Dataset entries
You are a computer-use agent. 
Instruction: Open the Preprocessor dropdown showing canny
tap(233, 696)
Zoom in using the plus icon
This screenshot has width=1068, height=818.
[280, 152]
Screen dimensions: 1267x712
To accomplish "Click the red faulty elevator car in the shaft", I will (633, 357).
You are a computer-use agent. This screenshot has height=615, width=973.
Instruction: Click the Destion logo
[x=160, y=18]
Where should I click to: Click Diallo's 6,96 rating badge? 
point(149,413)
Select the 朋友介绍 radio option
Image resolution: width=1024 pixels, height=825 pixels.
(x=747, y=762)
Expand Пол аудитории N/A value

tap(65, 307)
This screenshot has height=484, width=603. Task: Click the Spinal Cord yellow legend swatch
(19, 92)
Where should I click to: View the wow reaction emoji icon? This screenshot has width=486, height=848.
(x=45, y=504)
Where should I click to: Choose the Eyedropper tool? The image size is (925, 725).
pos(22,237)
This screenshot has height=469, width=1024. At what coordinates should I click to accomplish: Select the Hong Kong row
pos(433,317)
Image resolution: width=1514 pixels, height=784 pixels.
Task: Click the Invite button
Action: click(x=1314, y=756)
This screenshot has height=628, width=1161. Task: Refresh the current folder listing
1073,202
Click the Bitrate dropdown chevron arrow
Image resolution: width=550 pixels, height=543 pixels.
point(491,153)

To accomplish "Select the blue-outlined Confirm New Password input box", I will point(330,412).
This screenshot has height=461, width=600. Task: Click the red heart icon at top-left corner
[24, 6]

# About this task:
Each line from the one containing "This screenshot has height=461, width=600." to the last line above must be returned exactly, and no line outside that range.

# Your response:
This screenshot has height=461, width=600. Task: Click the red heart icon at top-left corner
[24, 6]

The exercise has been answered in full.